WHAT IS EXPECTED: Pull from the data below each line where the word "pixels" occurs, and copy it.

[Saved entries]
*****

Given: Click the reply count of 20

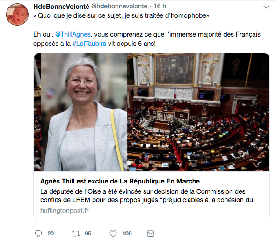Looking at the screenshot, I should coord(51,234).
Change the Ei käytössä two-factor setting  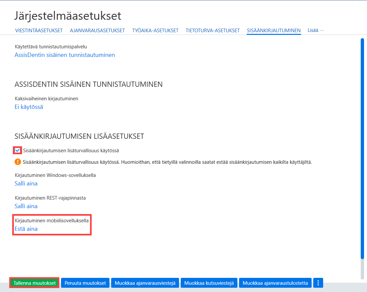(29, 107)
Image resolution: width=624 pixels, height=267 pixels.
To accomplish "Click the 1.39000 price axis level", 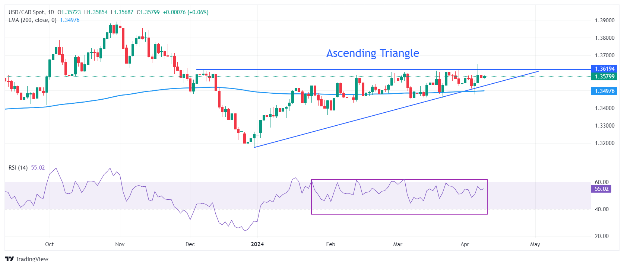I will pos(604,20).
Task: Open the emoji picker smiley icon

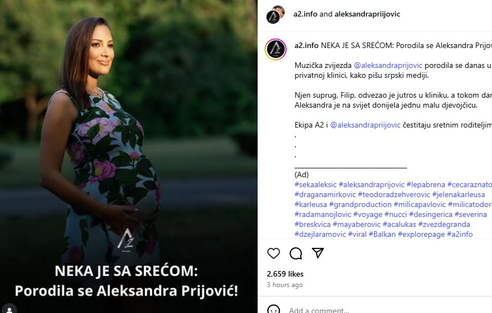Action: coord(273,310)
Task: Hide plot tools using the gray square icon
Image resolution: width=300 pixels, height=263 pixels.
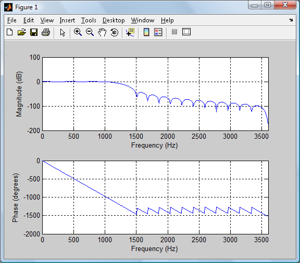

*****

WRITTEN SOLUTION:
Image resolution: width=624 pixels, height=267 pixels.
Image resolution: width=300 pixels, height=263 pixels.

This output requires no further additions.